:: WHAT THIS TASK INVOLVES ::
How many lines in the data below have the string "computer"? Reply with the number alone.

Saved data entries
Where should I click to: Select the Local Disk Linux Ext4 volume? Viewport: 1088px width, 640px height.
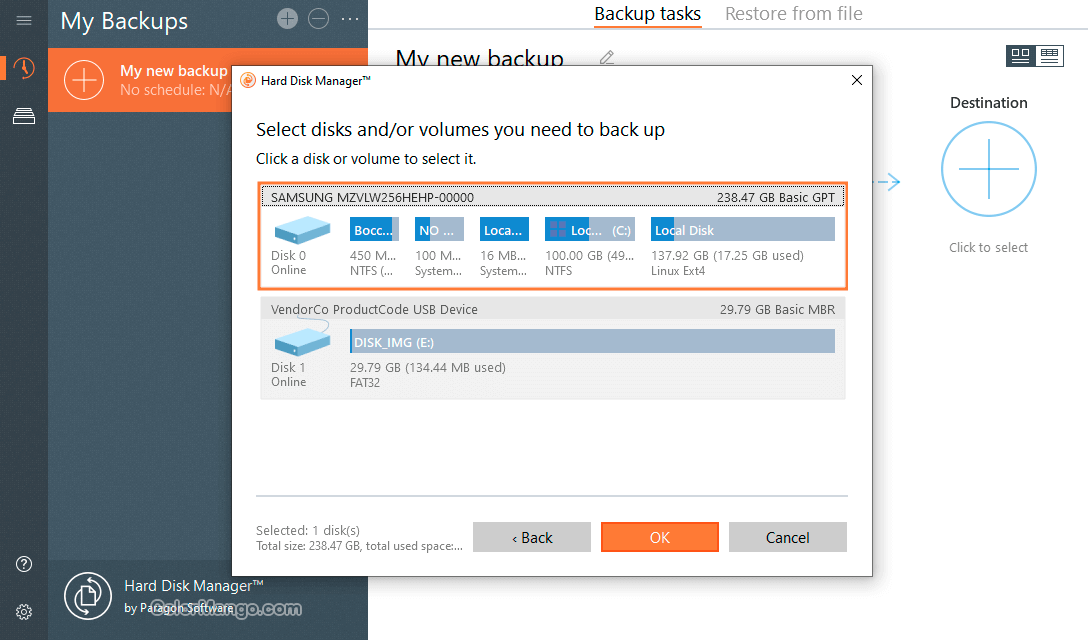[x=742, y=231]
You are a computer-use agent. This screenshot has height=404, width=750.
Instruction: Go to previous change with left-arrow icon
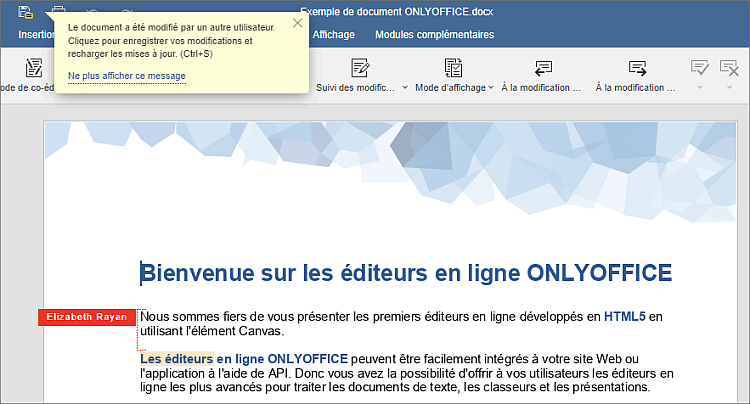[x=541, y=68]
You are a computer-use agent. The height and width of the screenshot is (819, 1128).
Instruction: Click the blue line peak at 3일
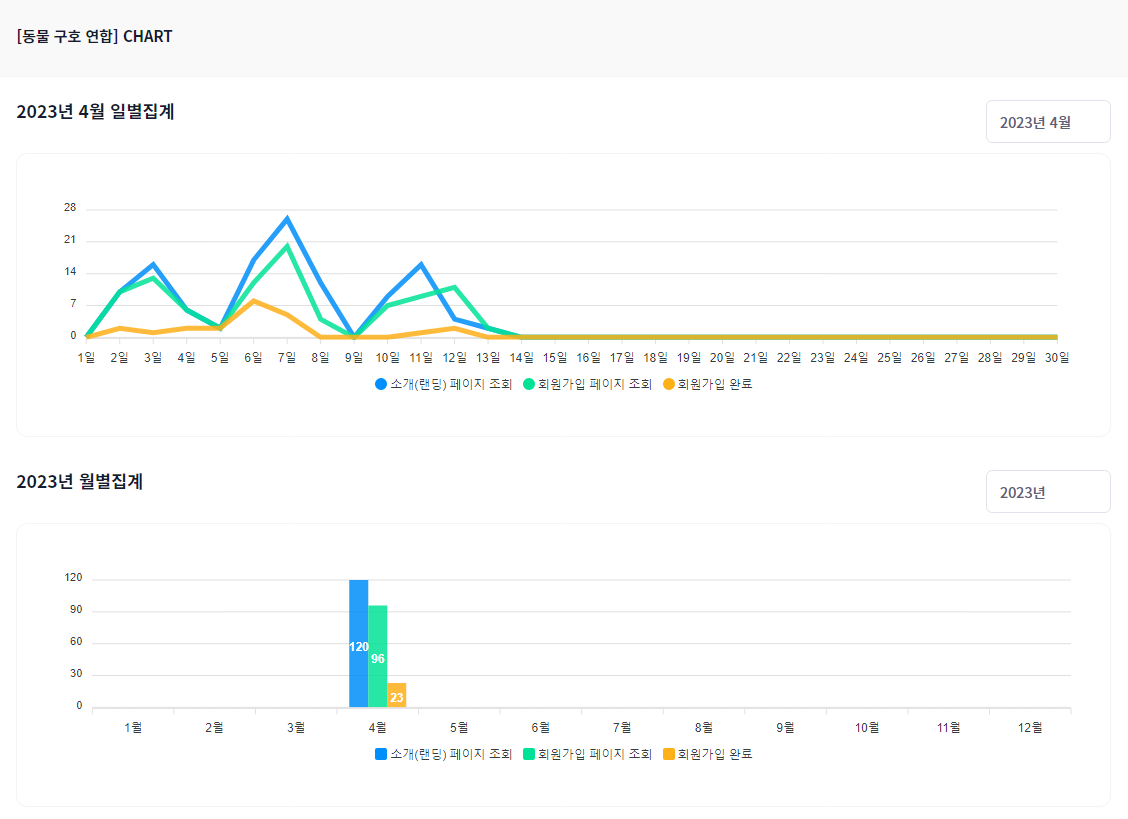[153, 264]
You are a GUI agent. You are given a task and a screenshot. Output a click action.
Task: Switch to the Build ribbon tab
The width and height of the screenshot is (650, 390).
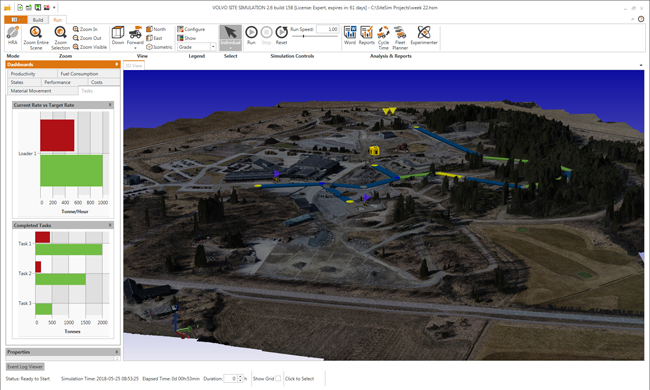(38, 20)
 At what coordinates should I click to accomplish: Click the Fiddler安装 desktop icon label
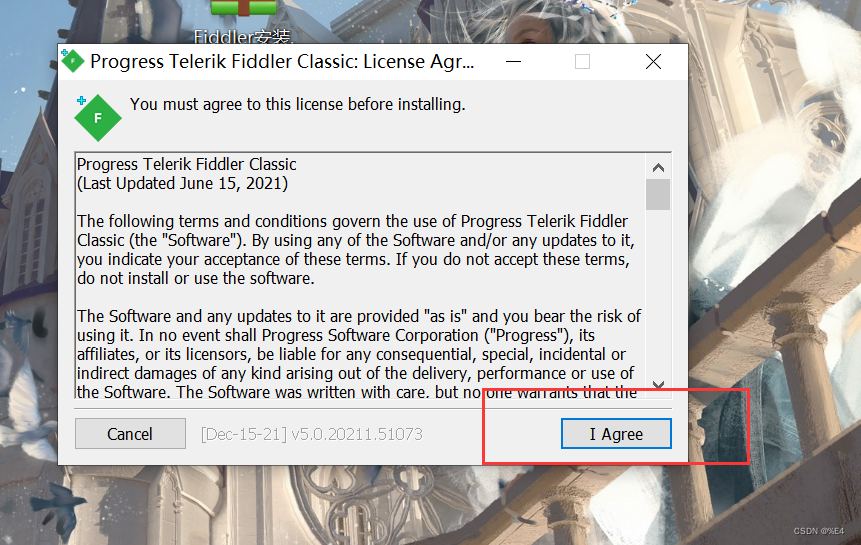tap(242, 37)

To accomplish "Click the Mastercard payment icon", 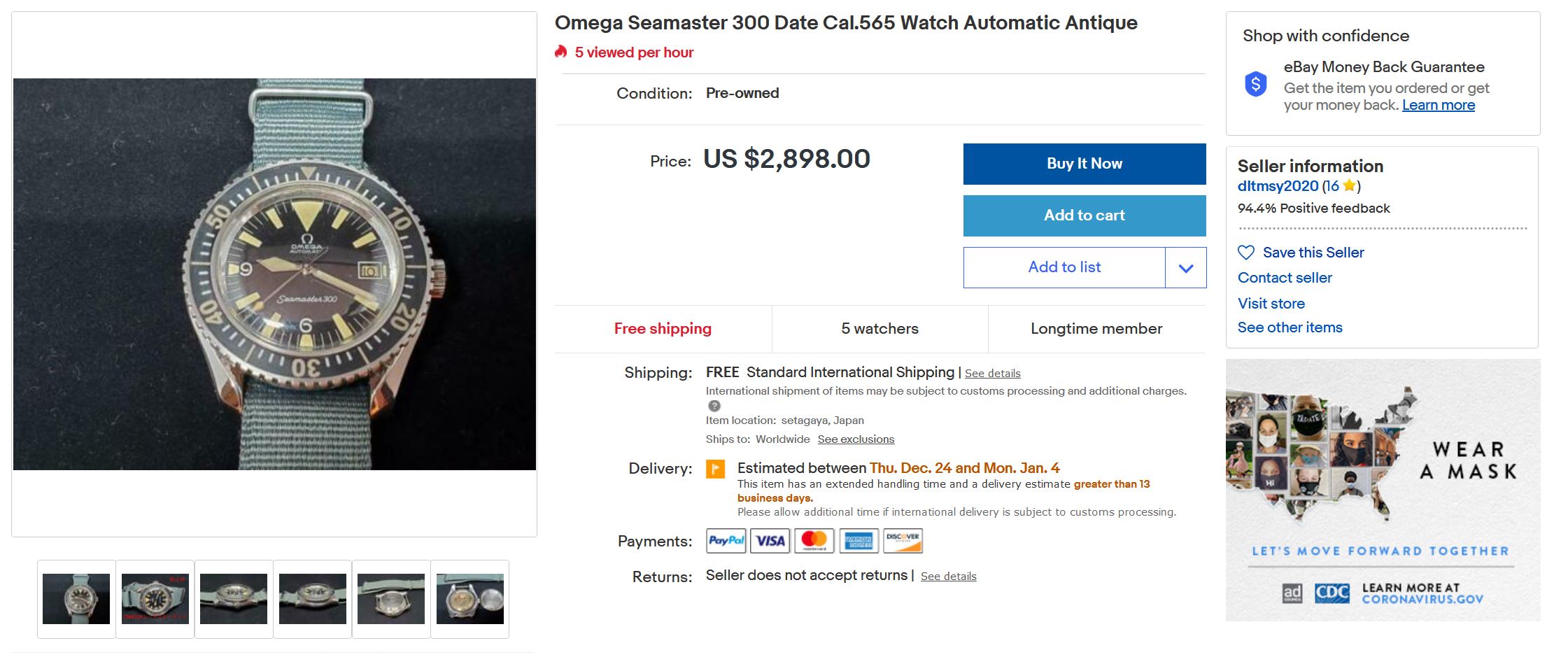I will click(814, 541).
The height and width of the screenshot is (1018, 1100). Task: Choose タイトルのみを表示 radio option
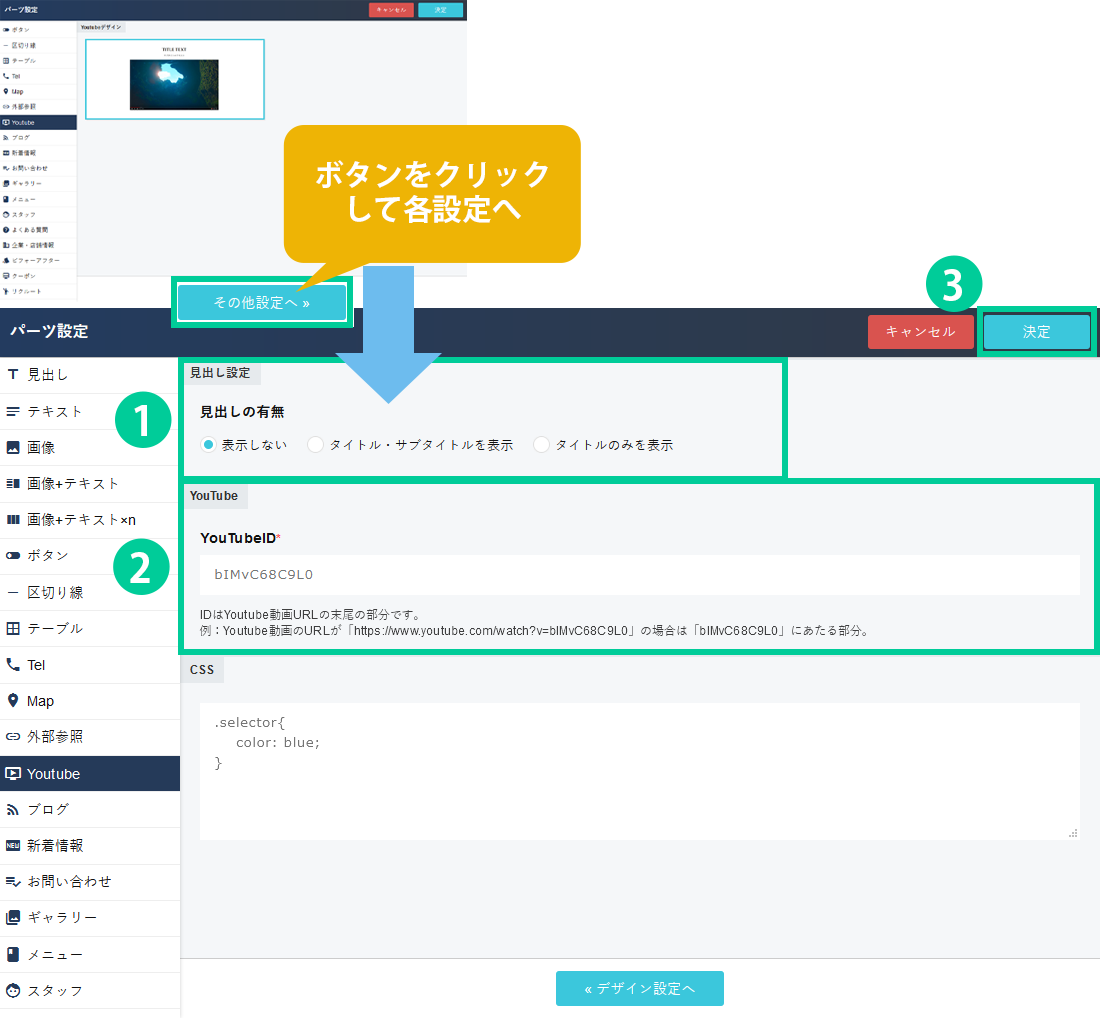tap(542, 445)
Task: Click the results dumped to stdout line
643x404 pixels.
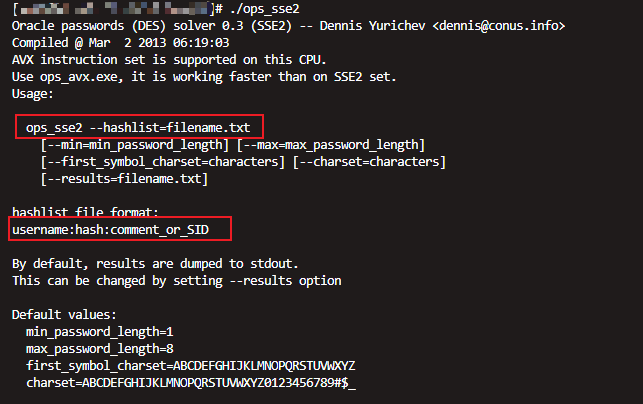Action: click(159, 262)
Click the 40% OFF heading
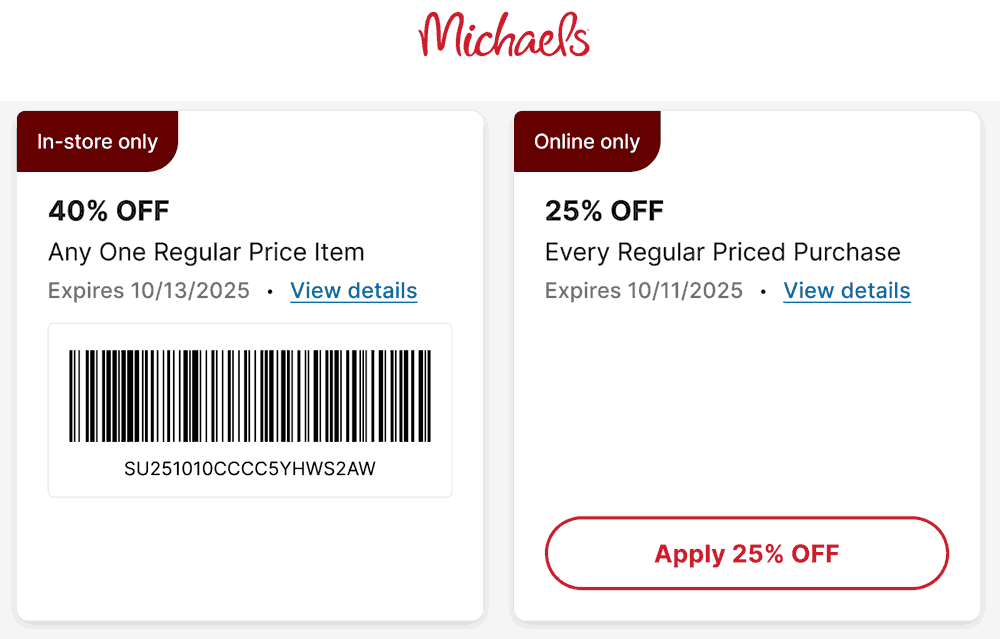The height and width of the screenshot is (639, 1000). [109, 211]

:: SOLUTION TO THIS EXERCISE ::
2